To call “Cyrus” a conventional love story even before Cyrus appears on screen is inaccurate. As he wanders around a party hitting on woman after woman, an increasingly drunk John determines that no woman could ever find him attractive. When Molly expresses interest and starts flirting with him, John is shocked and compares himself to social pariah and famed ogre Shrek. John C. Reilly is an extremely fitting actor to play John, given that his breakthrough performance in “Chicago” casts him as “Mr. Cellophane,” an invisible husband who sings that “you can look right through me, walk right by me, and never know I’m there.” Here, someone actually sees John’s character, and it’s only to be expected that things can’t quite be as perfect as they initially seem.

Enter Cyrus, Molly’s awkward twenty-two-year-old son who still lives at home with her and exhibits an unusual amount of physical intimacy and closeness with his mother. At first he seems simply shaken by John’s presence, and it soon becomes clear that he has it in for John because he wants Molly, who he addresses by her first name, all to himself. The familiar battle fought by the man who is clearly right but who no one believes ensues, and John must struggle to keep Molly while figuring out how to deal with Cyrus.

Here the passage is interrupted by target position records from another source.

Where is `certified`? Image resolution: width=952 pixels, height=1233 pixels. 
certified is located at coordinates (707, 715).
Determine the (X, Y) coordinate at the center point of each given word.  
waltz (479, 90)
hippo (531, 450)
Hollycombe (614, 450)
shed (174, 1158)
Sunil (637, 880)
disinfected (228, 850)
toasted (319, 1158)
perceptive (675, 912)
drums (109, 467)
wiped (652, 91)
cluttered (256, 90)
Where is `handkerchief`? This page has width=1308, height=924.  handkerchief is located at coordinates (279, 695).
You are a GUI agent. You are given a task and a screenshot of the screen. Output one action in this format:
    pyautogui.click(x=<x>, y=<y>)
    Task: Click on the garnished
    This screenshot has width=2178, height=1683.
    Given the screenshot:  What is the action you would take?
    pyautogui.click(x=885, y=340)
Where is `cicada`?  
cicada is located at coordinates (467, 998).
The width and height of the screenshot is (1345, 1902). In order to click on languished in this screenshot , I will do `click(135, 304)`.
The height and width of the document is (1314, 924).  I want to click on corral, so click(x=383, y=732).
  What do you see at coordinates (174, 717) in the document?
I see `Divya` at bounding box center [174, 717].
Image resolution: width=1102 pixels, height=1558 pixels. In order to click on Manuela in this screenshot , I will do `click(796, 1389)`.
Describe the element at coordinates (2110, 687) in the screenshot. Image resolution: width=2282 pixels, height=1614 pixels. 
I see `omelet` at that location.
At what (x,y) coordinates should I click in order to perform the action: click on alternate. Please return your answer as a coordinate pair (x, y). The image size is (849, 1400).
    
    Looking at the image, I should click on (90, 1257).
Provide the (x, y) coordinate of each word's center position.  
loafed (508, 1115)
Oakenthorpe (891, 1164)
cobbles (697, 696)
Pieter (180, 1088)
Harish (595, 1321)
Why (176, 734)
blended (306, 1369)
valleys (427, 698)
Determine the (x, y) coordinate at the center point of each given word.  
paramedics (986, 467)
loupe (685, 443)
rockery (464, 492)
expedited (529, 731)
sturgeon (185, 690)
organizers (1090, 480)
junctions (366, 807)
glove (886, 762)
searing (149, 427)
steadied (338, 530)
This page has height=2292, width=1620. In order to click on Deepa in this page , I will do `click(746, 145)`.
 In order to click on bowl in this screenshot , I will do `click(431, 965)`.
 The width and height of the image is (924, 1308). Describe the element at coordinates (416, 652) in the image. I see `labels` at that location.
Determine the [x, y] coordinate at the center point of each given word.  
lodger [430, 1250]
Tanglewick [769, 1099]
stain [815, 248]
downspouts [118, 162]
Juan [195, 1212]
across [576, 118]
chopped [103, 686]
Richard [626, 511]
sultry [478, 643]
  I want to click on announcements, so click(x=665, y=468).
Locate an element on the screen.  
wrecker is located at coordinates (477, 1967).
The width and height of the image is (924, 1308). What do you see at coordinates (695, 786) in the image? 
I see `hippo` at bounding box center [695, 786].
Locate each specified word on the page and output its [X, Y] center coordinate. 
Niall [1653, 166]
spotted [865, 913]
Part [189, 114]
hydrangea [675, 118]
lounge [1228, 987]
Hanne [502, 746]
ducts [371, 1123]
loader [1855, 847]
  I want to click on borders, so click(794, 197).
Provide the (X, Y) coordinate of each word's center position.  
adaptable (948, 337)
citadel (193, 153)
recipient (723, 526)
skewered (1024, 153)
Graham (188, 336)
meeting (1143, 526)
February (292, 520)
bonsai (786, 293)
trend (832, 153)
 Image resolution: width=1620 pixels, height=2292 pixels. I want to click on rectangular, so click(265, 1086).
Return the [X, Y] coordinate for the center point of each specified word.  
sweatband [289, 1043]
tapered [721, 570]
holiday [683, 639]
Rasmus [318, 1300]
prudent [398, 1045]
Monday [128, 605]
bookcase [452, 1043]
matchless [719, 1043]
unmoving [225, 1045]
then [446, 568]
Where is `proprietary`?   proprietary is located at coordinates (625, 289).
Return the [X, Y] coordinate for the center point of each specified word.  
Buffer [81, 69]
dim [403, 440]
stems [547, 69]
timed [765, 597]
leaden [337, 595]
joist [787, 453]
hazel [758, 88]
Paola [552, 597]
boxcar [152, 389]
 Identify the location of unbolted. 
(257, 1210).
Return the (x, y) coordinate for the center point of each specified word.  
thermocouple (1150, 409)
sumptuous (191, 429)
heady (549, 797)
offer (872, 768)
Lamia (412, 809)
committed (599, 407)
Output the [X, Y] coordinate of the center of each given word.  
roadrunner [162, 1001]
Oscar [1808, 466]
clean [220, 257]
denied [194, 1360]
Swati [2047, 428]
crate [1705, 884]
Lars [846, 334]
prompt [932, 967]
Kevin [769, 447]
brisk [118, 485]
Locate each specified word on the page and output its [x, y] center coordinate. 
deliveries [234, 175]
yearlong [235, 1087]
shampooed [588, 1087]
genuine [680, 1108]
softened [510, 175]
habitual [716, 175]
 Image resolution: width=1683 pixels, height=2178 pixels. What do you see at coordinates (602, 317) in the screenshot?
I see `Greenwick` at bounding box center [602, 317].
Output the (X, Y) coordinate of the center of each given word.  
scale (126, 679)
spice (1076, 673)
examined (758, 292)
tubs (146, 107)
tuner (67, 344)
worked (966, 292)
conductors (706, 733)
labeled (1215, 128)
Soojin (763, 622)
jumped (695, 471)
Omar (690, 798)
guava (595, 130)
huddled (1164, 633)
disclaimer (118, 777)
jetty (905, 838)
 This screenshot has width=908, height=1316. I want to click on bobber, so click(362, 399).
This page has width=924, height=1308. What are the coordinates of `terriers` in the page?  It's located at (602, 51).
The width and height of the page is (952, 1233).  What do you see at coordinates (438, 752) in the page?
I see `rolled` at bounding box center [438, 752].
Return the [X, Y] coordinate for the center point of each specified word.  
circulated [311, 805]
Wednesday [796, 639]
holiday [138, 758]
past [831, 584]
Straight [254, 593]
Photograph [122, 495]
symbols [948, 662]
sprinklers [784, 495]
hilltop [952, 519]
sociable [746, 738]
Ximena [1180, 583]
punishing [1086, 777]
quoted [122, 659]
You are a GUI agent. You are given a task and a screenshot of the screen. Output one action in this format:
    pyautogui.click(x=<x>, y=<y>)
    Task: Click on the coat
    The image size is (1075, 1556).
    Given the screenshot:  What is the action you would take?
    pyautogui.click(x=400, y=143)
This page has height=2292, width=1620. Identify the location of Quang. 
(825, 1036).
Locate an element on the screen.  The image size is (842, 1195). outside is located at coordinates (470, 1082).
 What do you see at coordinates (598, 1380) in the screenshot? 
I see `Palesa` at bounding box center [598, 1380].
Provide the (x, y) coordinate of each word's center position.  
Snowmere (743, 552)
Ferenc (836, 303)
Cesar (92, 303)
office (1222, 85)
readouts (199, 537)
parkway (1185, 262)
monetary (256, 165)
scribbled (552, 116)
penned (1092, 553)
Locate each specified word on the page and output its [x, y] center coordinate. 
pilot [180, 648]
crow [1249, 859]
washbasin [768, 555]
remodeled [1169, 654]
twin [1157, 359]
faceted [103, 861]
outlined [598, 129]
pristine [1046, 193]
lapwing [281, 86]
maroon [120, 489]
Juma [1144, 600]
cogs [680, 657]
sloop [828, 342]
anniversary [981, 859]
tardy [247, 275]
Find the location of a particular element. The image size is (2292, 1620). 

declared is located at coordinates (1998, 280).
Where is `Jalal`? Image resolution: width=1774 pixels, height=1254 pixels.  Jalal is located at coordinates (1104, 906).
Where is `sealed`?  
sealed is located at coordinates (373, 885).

There’s an air of discomfort that is constantly palpable throughout “Cyrus,” as John tries to cope with the strange behavior he sees and to accept the quirks this family possesses. All of John’s interactions with Cyrus feel distant and uneasy, while at the same time Molly seems completely ignorant of her son’s strangeness. The core cast functions extremely well at nuancing these relationships. Reilly is a great unassuming lead, and Tomei is lovely as the endearing yet clueless Molly. The real breakout of the film is Jonah Hill, following the lead of his “Superbad” costar Emma Stone (“Paper Man”) and trying on a more serious role in a mature comedy. The occasionally funny and frequently uncomfortable “Cyrus” is a fresh, winning independent film that does little more but no less than tell an intimate, personal story.